The renovated stadium will create additional tax breaks for Washington football fans when it reopens Aug. 31. That is because the school requires some of those who buy season tickets to make donations to the athletic department in addition to the face value of the seats. Under U.S. tax law, fans can deduct 80 percent of these contributions from their taxes.
The Huskies estimate that the new suites and premium seating will raise $16 million a year in donations. Assuming a 28 percent tax rate -- the third-highest, for married couples reporting taxable income between $142,700 and $217,449 -- that would cost the Treasury as much as $3.6 million a year initially, increasing over time as contribution minimums rise.
“That deal may not be good federal tax policy, but it’s the best available and most responsible deal for the university and its stakeholders,” said Justin Marlowe, a professor of public finance at the University of Washington’s Evans School of Public Affairs, in an interview.

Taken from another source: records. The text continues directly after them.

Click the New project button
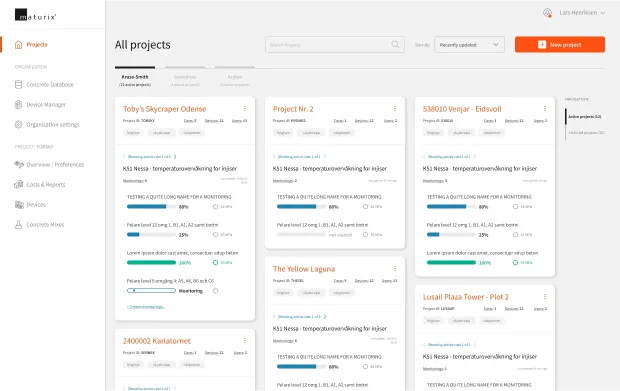 560,45
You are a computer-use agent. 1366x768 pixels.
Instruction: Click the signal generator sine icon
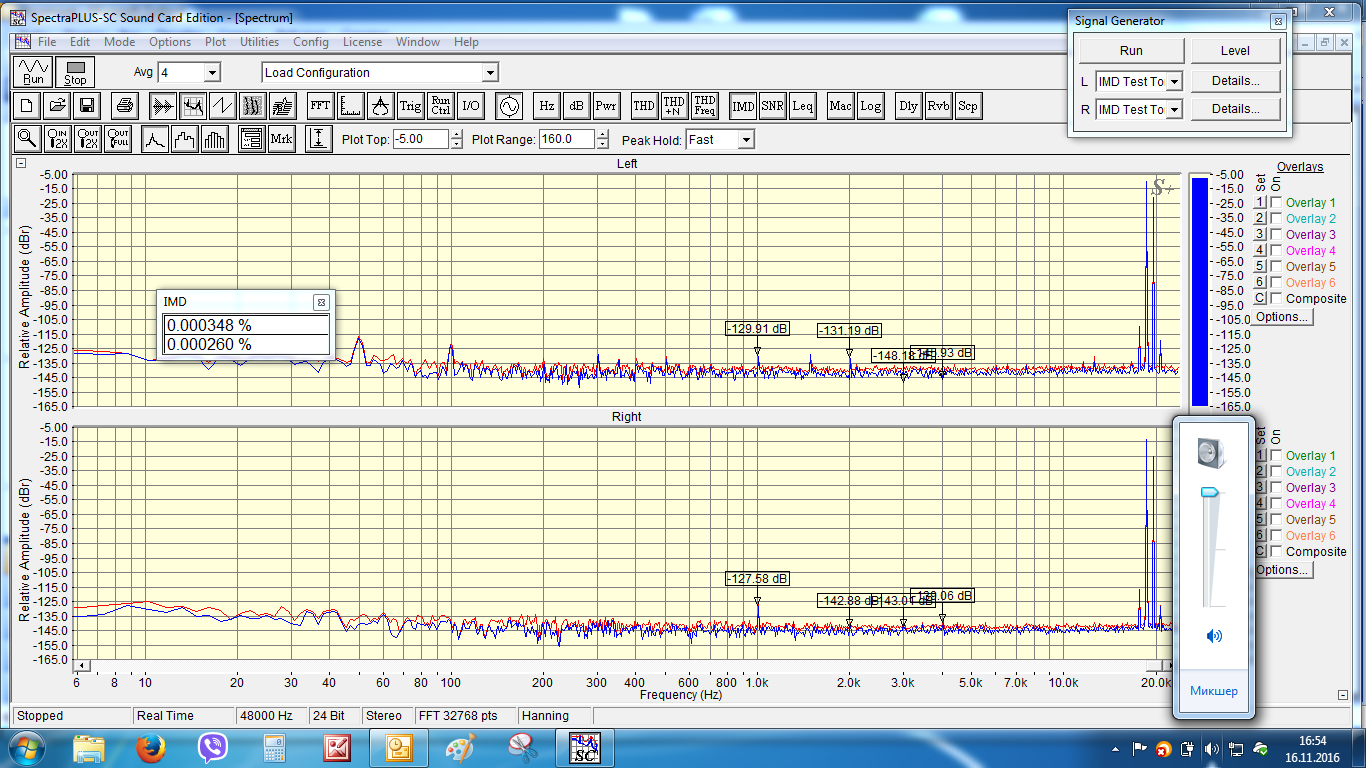509,106
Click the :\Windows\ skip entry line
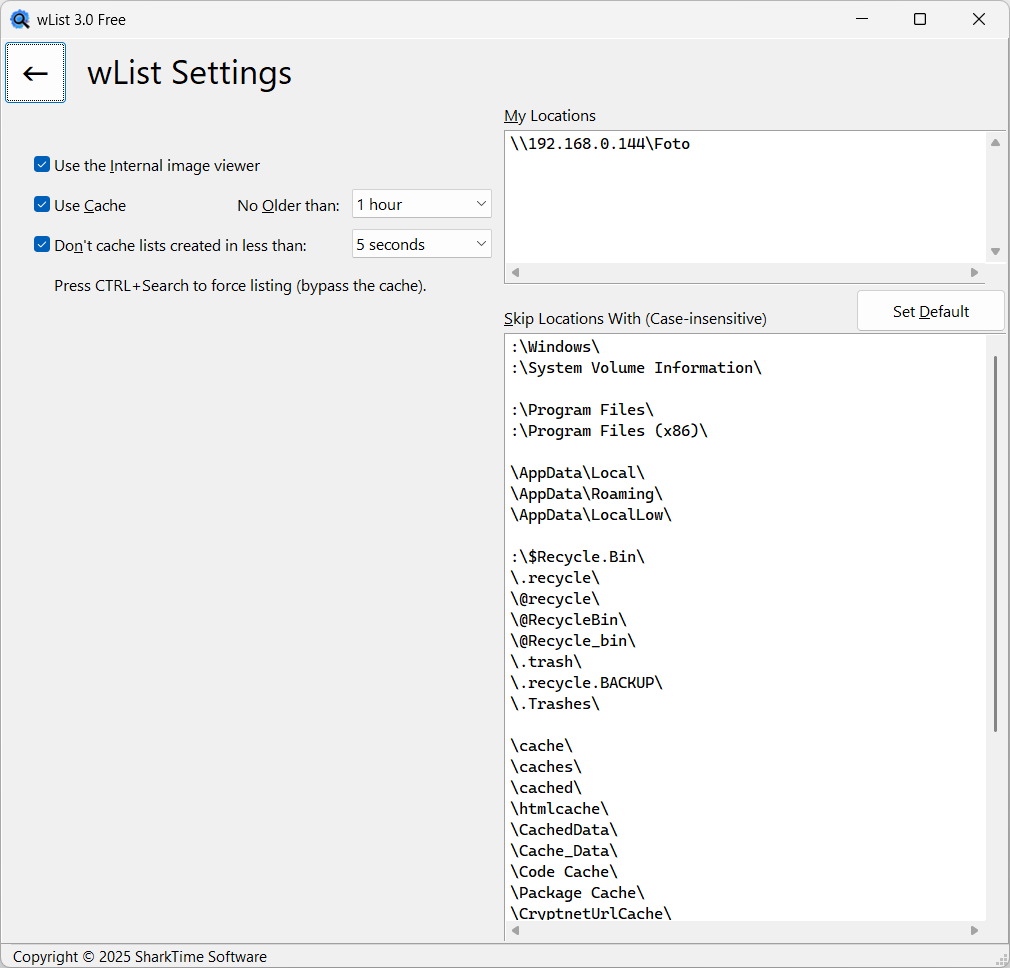This screenshot has height=968, width=1010. pos(555,347)
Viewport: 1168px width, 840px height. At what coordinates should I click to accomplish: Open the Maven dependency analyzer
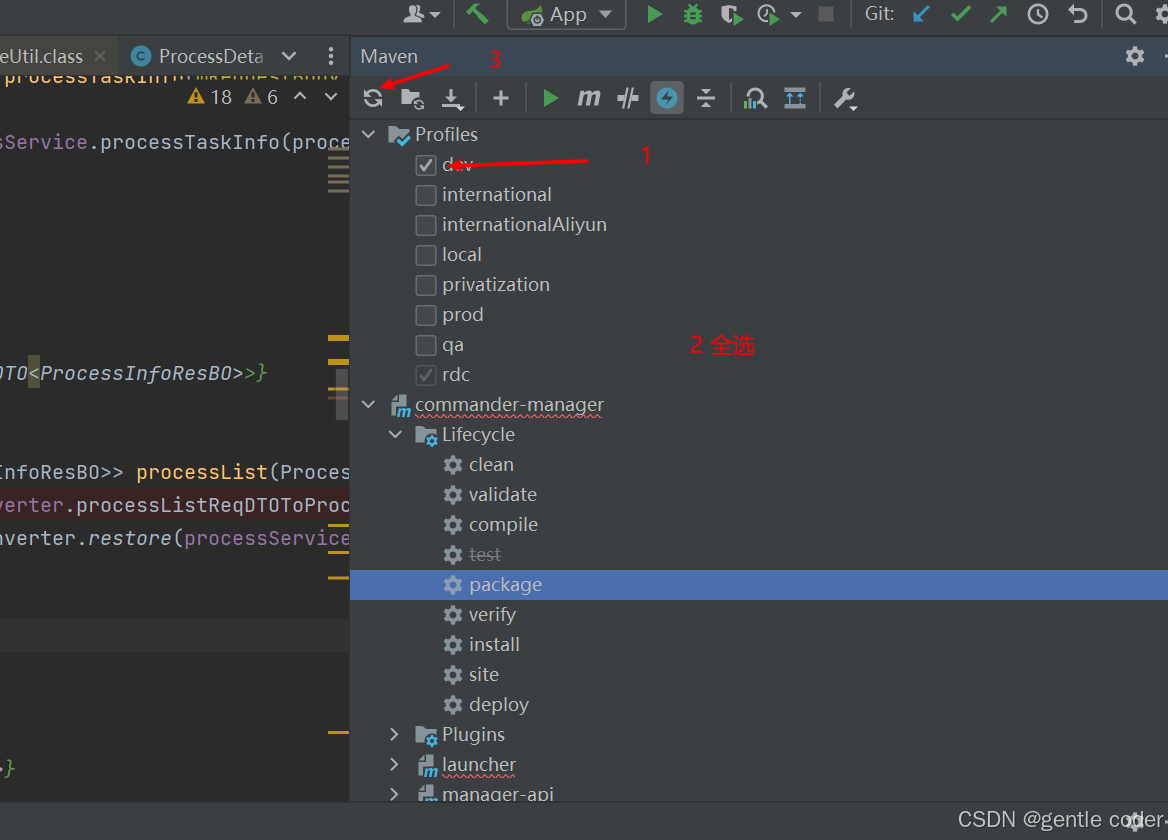coord(755,97)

Additionally, the athletic department projects that other stadium-related revenue -- such as ticket sales, naming rights and concessions -- will increase by $17 million, or 57 percent, to $47.5 million annually, according to Assistant Athletic Director Carter Henderson. That will more than cover payments on the stadium debt of $15.9 million, the school says.
One group that isn’t benefiting from Woodward’s stadium project is students. After the renovation, their section will move to the end zone from the lower level between the 30-yard lines. Student tickets used to go for $120 a season. Now Woodward will sell those seats to the public for as much as $1,249 a season, including the mandatory donation, according to the university.

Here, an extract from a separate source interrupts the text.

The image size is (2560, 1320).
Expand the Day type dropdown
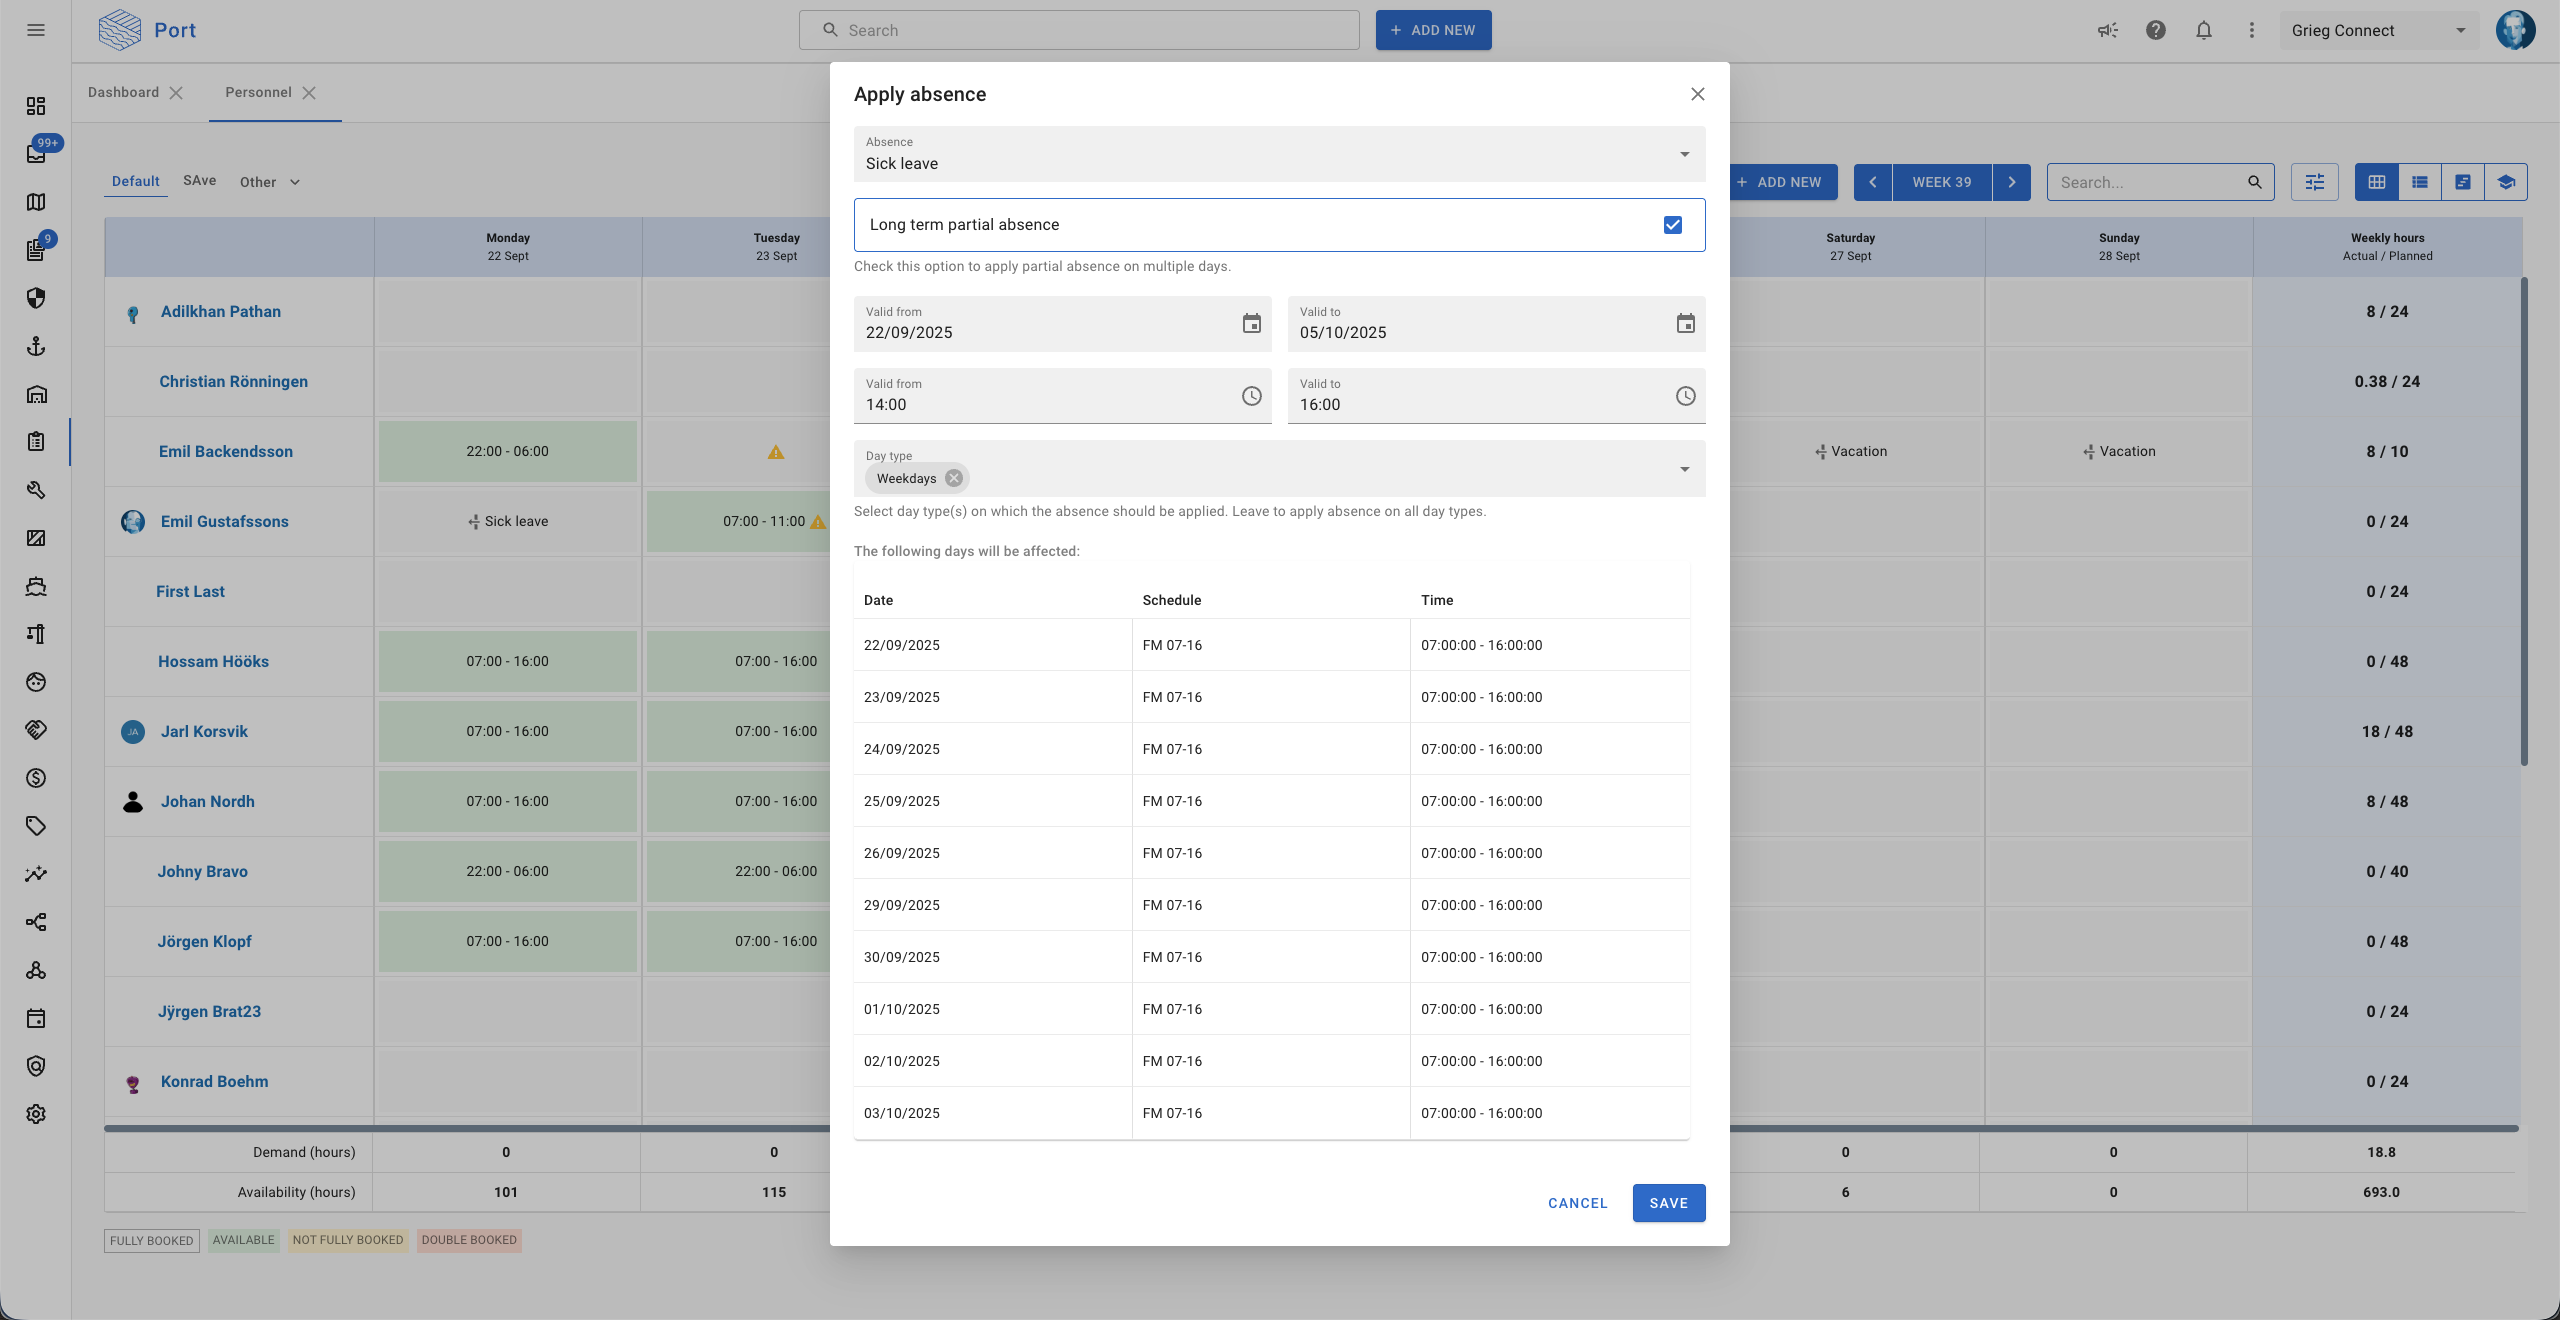(x=1684, y=469)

The students didn’t have a vote on the move and didn’t like the idea of a 10-fold price increase, says Evan Smith, 21, the president of the student government organization. The senior from Gig Harbor, Washington, who is studying economics and government, said students felt like poor neighbors.

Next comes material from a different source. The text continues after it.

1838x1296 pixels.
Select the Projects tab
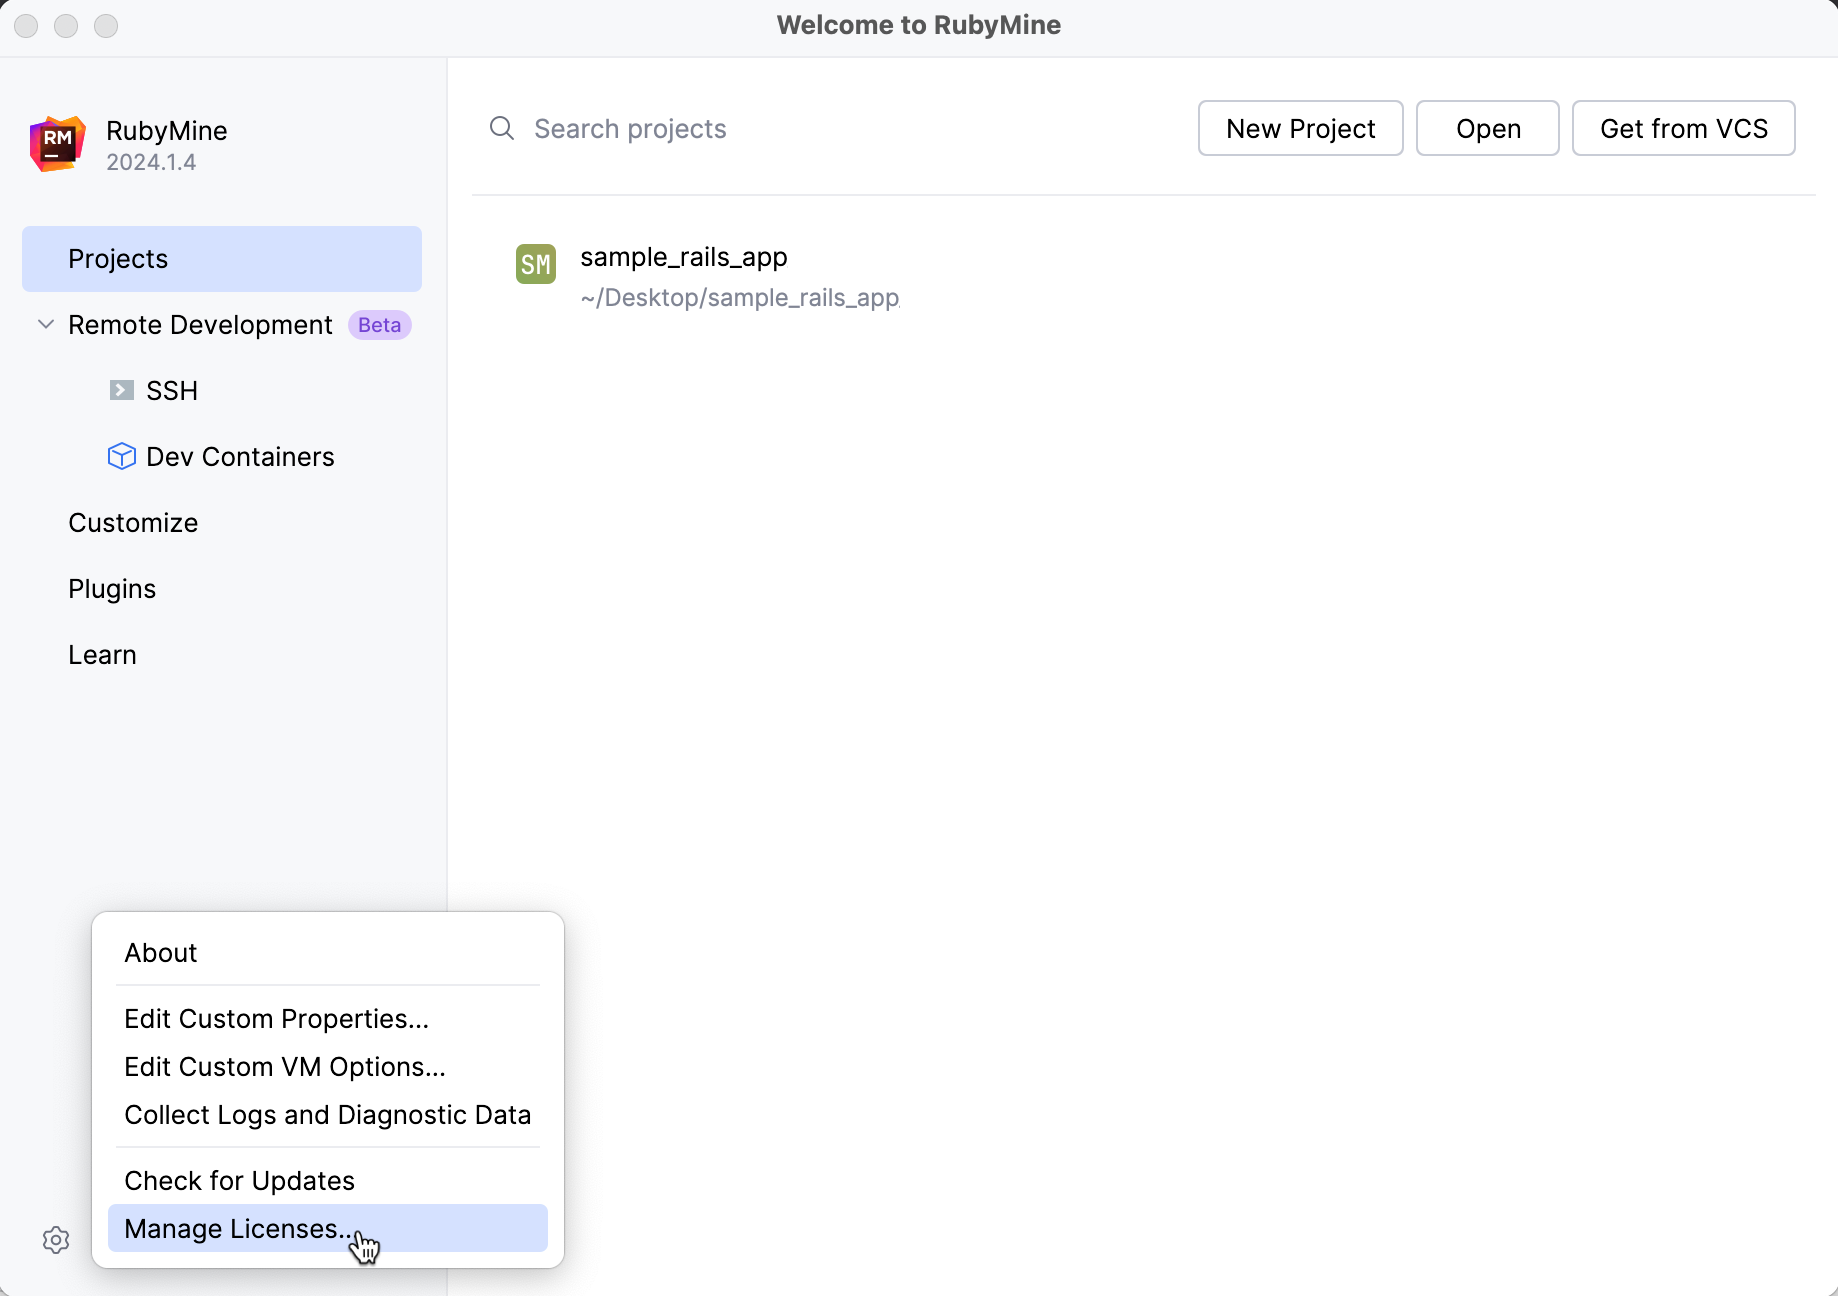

“It was dropped on us in the final stages of approving the renovation,” Smith says. “The sentiment was, ‘Wait, the football team is our team, it’s our college, they play for us.’ When they are running onto the field, they are looking at the student section, and we are cheering them on.”
The students did get the athletic department to lower their season ticket price to $99 for the end-zone seats.
“In the end, they took the approach that: ‘We look at all of our customers the same. We can charge more for these seats and you can’t afford it, so we will charge those who can,’” Smith says. “It was kind of tough hearing that.”
Economists and politicians debate the benefits of taxpayer subsidies for stadiums, professional or college. Job creation and business development promised by proponents usually fall short of estimates, said Marlowe, the UW public finance professor. The projects often move money that would have been spent at one venue to another, without adding significant new economic activity, he said. At the same time, tax breaks for the wealthy often encourage investment, allowing benefits to filter down and create value for all, he said.
“The Huskies are heroes to the community,” Marlowe says. “Is that enough of a benefit? Is the tax break to the rich enough to underwrite the effort, through fundraising, investment and high-priced tickets, worth it to generate pride in the community? We’re living through some difficult economic times and these are the kinds of questions being asked.”
Hunter, the state lawmaker who argued against tax money for Husky Stadium, says there is something to learn from Woodward’s ability to get the project done anyway.
“This is like one of those times when you say ‘No’ to your kid, and he says, ‘Darn, I really want that,’ and so he decides to mow a bunch of lawns and babysit,” Hunter says. “In the end, they are getting a great stadium that will last for years.”